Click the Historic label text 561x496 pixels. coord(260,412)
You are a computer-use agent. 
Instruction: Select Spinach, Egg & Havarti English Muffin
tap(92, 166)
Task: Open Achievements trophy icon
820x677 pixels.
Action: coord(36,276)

-------------------------

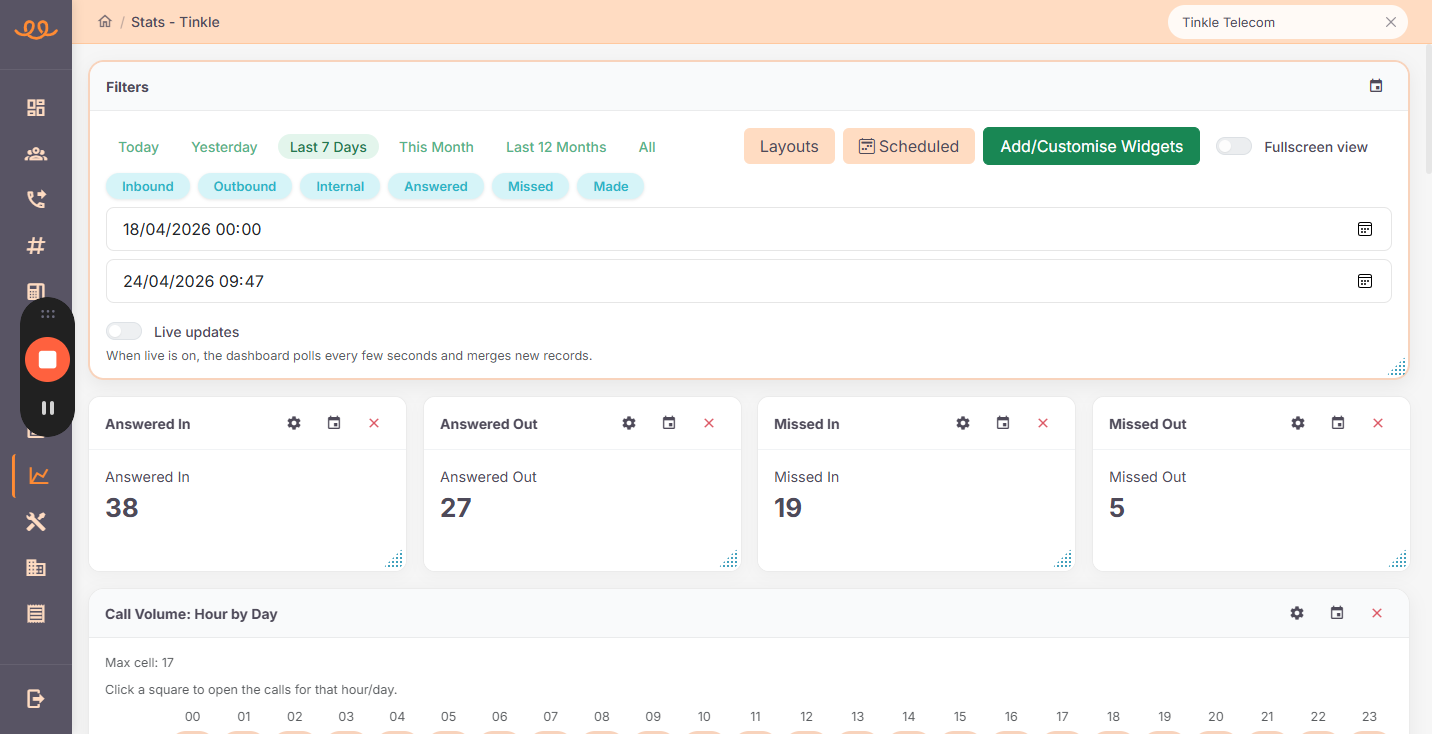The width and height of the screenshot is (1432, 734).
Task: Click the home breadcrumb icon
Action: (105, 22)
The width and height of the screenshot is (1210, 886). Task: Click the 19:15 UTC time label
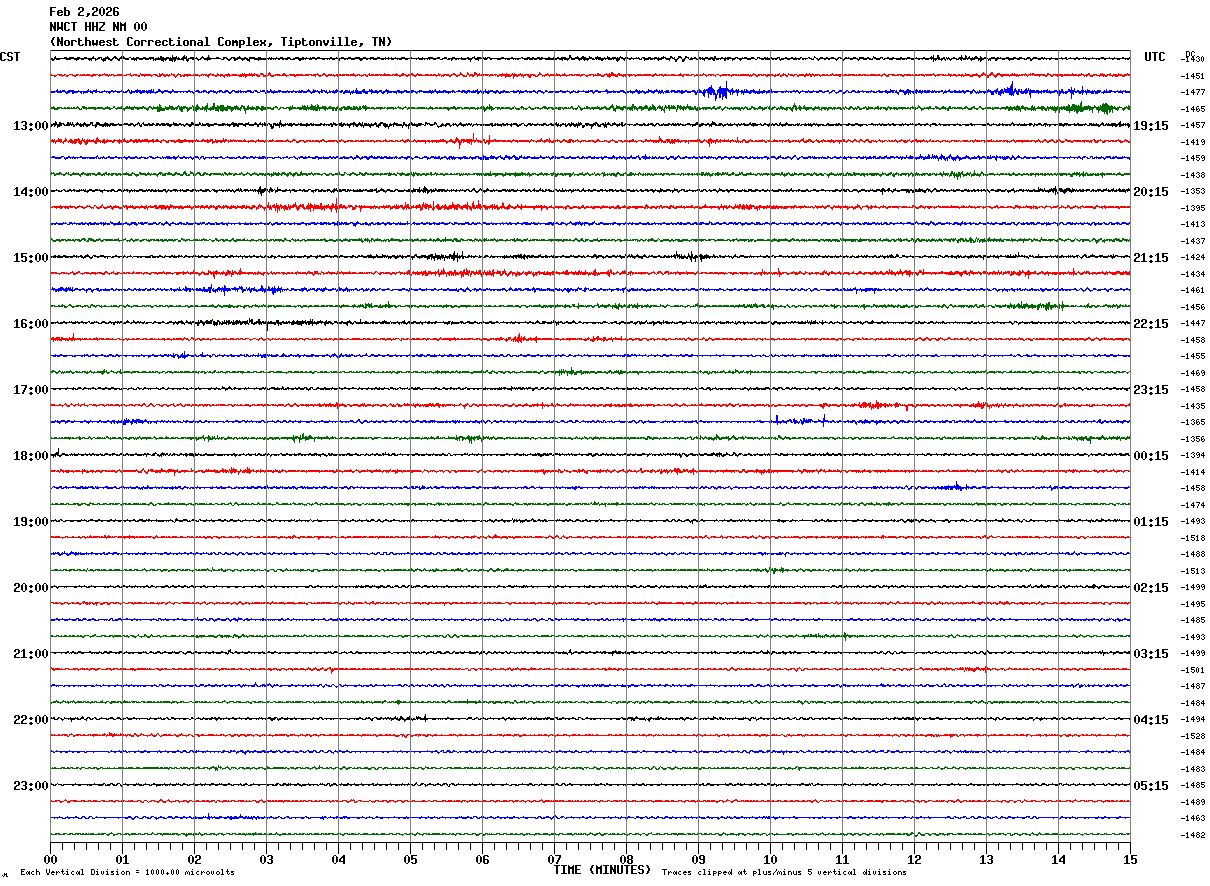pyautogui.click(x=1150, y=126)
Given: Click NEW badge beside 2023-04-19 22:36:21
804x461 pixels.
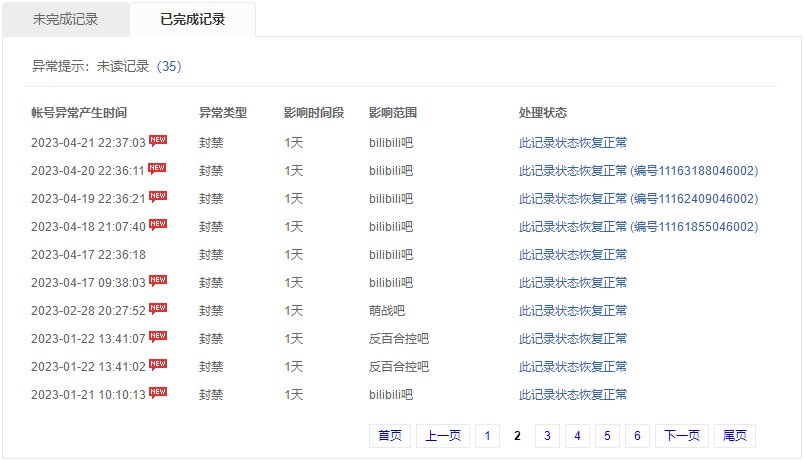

-------------------------

» **Your assignment**: Both boundary lines included, write out word for word only the lines above from the one containing "The width and height of the screenshot is (1210, 886)." to the one containing "804x461 pixels.", leaving out any pictures.

» **Response for this exercise**:
The width and height of the screenshot is (1210, 886). Task: Click the 19:15 UTC time label
pyautogui.click(x=1150, y=126)
Given: Click NEW badge beside 2023-04-19 22:36:21
804x461 pixels.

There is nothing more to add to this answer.